Computer Science Graduate Seminar: Detection and Analysis of Overlapping Community Structures for Modelling and Prediction in Complex Networks

 

Tuesday, July 03, 2018, 2:00pm

Location: E3 building, room 9220

Speaker: Mr Mohsen Shahriari, M.Sc.

Abstract:

Many real-world systems are known as complex networks that can be modeled by networks of interacting agents. In complex networks, vertices can be a member of densely connected components named community structures, which sparsely connect to the rest of the net. Community structures can be overlapping, such that vertices are the member of more than one community. We can see examples of overlapping communities in real life, for instance, a scientist is not only active in scientific communities but also may belong to communities of relatives, family members, colleagues, a sports club, etc. We can also observe overlapping communities in other types of networks, e.g., biological and online social networks. Overlapping members often help communities to scale up and to share their knowledge, e.g., diffusion of information in learning environments.  

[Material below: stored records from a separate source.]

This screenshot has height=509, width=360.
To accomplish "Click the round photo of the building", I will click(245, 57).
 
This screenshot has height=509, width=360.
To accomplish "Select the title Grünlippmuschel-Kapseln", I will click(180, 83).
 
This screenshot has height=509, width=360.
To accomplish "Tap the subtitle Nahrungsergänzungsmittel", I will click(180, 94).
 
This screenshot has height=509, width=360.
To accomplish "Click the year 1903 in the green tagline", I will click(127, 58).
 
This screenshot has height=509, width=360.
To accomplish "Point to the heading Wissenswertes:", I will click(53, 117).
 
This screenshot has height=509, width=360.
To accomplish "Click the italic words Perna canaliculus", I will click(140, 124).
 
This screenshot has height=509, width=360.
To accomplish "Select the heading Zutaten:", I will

In this dissertation, we propose overlapping community detection algorithms that use properties such as degree mixing and information diffusion. We also build prediction models for the evolution of overlapping communities. Besides, we show the importance of overlapping community structures in the prediction of mixing patterns in networks. For this purpose, dynamics of overlapping community structures are used to propose ranking and recommender models. Our proposed algorithms in many cases outperform state-of-the-art techniques. Moreover, the algorithms have been made widely available in our WebOCD software framework.

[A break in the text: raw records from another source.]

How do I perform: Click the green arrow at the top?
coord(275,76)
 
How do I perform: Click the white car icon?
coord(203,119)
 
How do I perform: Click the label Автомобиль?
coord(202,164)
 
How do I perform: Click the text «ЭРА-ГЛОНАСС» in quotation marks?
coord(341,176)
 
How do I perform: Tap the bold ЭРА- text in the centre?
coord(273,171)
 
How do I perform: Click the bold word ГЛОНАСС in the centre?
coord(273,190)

Different applications can use the algorithms proposed in this thesis. Recommender systems can use overlapping community structure dynamics to recommend items to users in overloaded information spaces. Additionally, overlapping community structures can contribute to recommend overlapping members to experts that this helps to increase the information flow and to scale up communities. Algorithms, WebOCD framework, and applications have been validated in several settings, including large-scale informal Learning networks in the European Learning Layers project.

The computer science lecturers invite interested people to join.